[Opening Information supplied section]

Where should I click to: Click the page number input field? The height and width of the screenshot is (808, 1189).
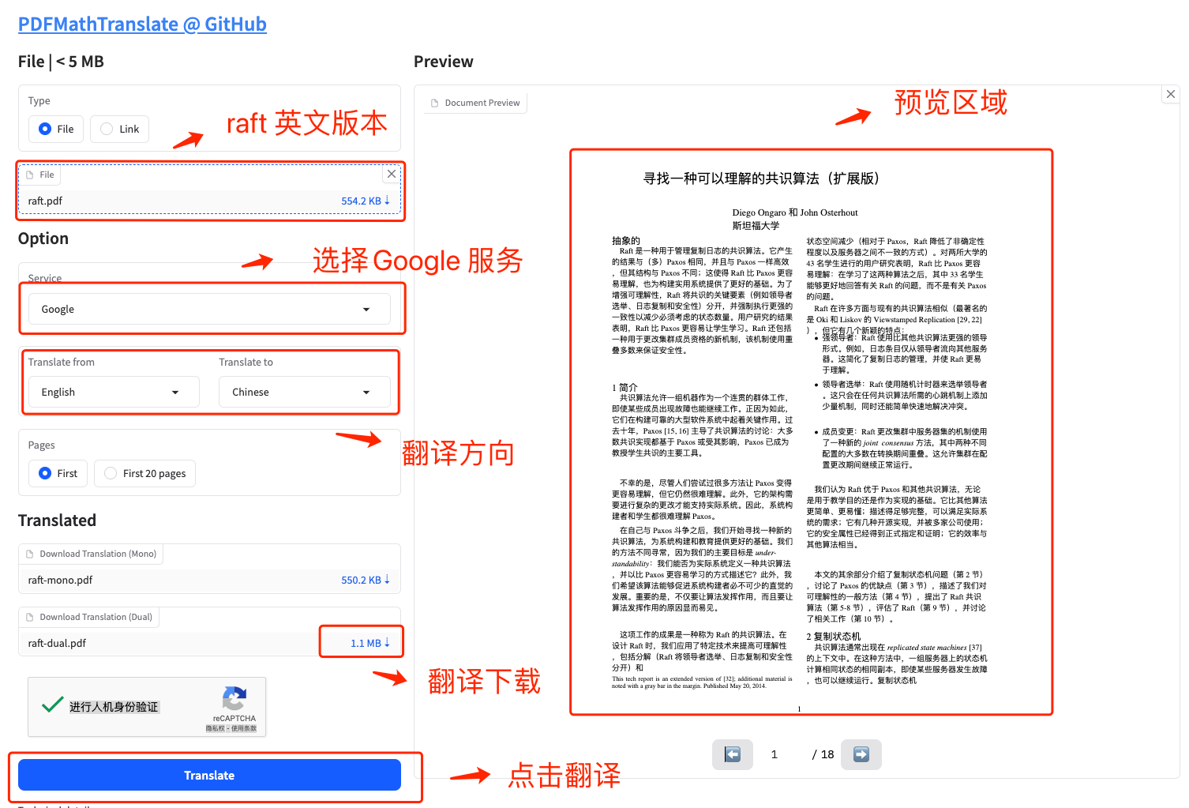[775, 754]
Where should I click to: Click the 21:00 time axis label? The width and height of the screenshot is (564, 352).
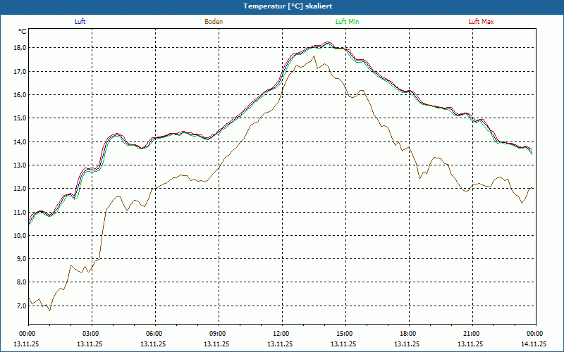point(472,334)
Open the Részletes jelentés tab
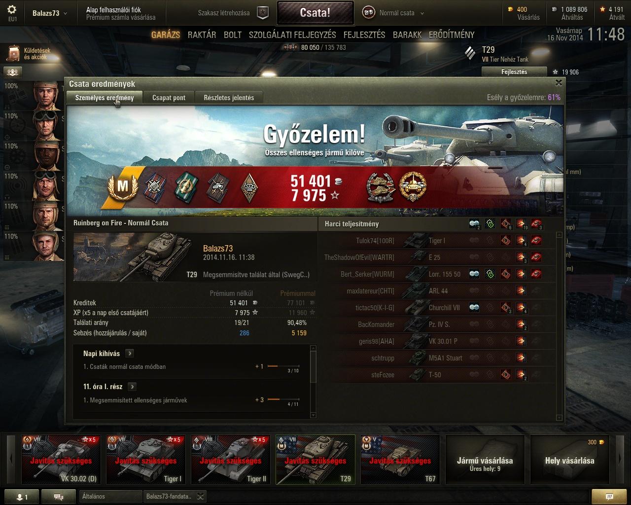This screenshot has height=505, width=631. coord(229,98)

[Closing Information supplied section]

- Directions for this task
Starting at the line that contains "Where should I click to: Click the 21:00", retype each line through the end of the data exactly, and leave out every picture.

- Result for this task
Where should I click to: Click the 21:00 time axis label? The width and height of the screenshot is (564, 352).
point(472,334)
Open the Részletes jelentés tab
This screenshot has height=505, width=631. coord(229,98)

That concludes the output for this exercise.